As a conspiracy thriller, then, Apple’s Down Cemetery Road does not compare with such classics of British TV as Edge of Darkness (1985, exploring a shadowy expansion of nuclear power) and State of Play (2003, about corrupt links between politicians and the oil industry). But while it is politically thin, it is nevertheless satisfying as a TV spectacle.
One of the incidental delights in watching the series is to encounter stalwarts of British acting even in minor roles. Mark Benton, a PI himself in the long-running series Shakespeare & Hathaway, turns up here as an Oxford academic.
He momentarily emerges from his wineglass to reminisce about Sarah as a gifted student who memorised the whole of The Waste Land (including, he marvels, the footnotes). Sara Kestelman, best known for her career in theatre, is touching as a bereaved mother. Gary Lewis, the initially scornful father in Billy Elliot, is bracing as a Scottish skipper who believes Zoë and Sarah to be yet more English folk intent on telling “humble Highlanders” what to do.
But the star turns are Thompson and Wilson. Zoë’s sustained presence on screen actually represents a promotion from the novel, where she is surprisingly absent until the second half.
Thompson is visibly having fun as she breaks away from the buttoned-up gentility of films such as Sense and Sensibility, Howards End and The Remains of the Day that, even now, will define her for many viewers. Her language is as spiky as her punkish silver hair, such as when she talks of collecting her husband from “the fuck-up creche”.
Wilson, as throughout her film, TV and theatre career, embodies intelligence and curiosity as Sarah. We are alerted to her vigilance from the start, as we see her scrutinising a painting through her art conservator’s magnifying glasses. But if she looks outwards keenly, she has fewer opportunities as the series unfolds to turn her gaze inwards.
The adaptation is relatively uninterested in the inner lives of others, too. In Herron’s novel, even the frightening government operative Amos Crane has interiority, chafing at the bureaucratic confines within which he has to work. Here he is played by Fehinti Balogun as a robotic killer, seemingly incapable of feeling (other than briefly mourning his brother and, improbably, laughing at an episode of the BBC sitcom Keeping Up Appearances).

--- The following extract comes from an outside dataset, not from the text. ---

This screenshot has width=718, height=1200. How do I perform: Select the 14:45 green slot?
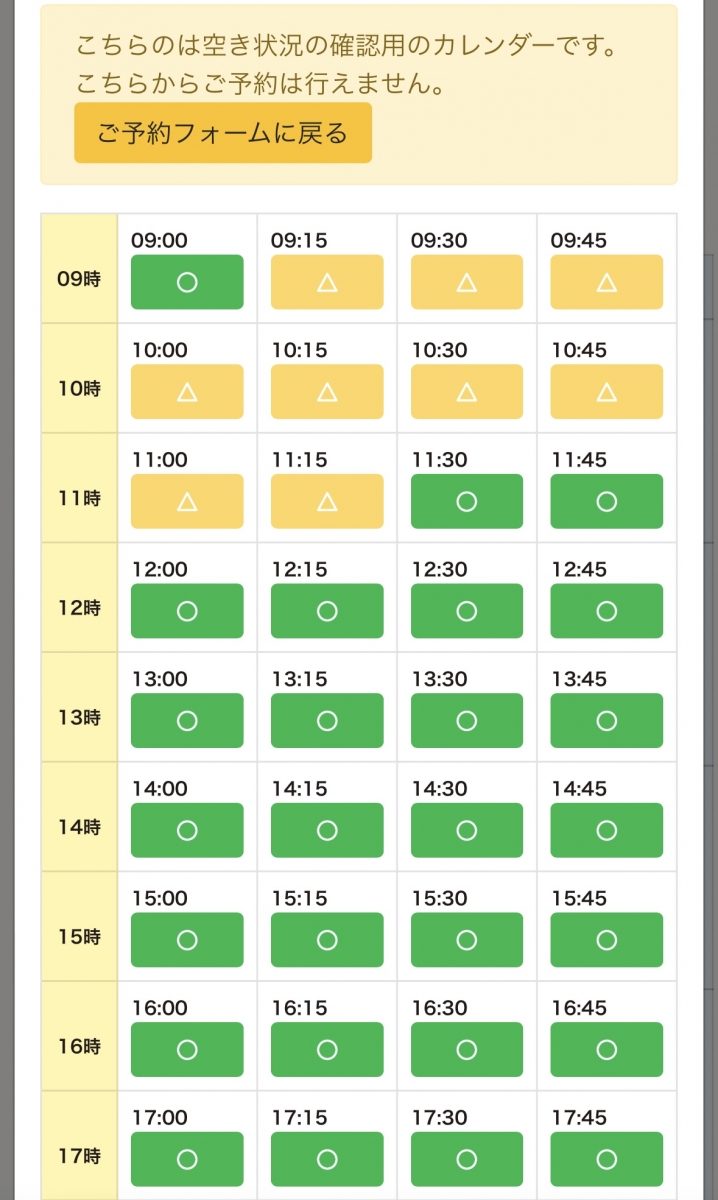[x=607, y=830]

While characterisation is thinned in Apple’s adaptation, the action is thickened. Morwenna Banks and her co-screenwriters are unafraid to introduce fights and chases not found in Herron’s novel. In an especially thrilling sequence, Down Cemetery Road joins films such as The Lady Vanishes and Murder on the Orient Express in exploiting the suspense possibilities offered by a speeding train, with no opportunity to get off.
The spectacular sometimes takes a homelier form. The moment when Zoë eats a giant meringue is made striking when it shatters into sugary shards, an explosion scarcely less apocalyptic than that in the opening episode.
The moment is funnier than the repeated conversations between civil servant mandarin C. (Darren Boyd) and hapless underling Hamza Malik (Adeel Akhtar). Their scenes, offered as comic relief, come to grate and indicate a certain self-indulgence about the adaptation.
There are thoughtful sounds, too. Mozart’s Requiem is heard as the action reaches a deathly climax. And bebop jazz by Dizzy Gillespie plays over a scene of narrative discordance at the end of the opening episode. Particular thought has also been given to each episode’s closing music: songs such as P.J. Harvey’s Big Exit and Björk’s Bachelorette are witty, apt choices.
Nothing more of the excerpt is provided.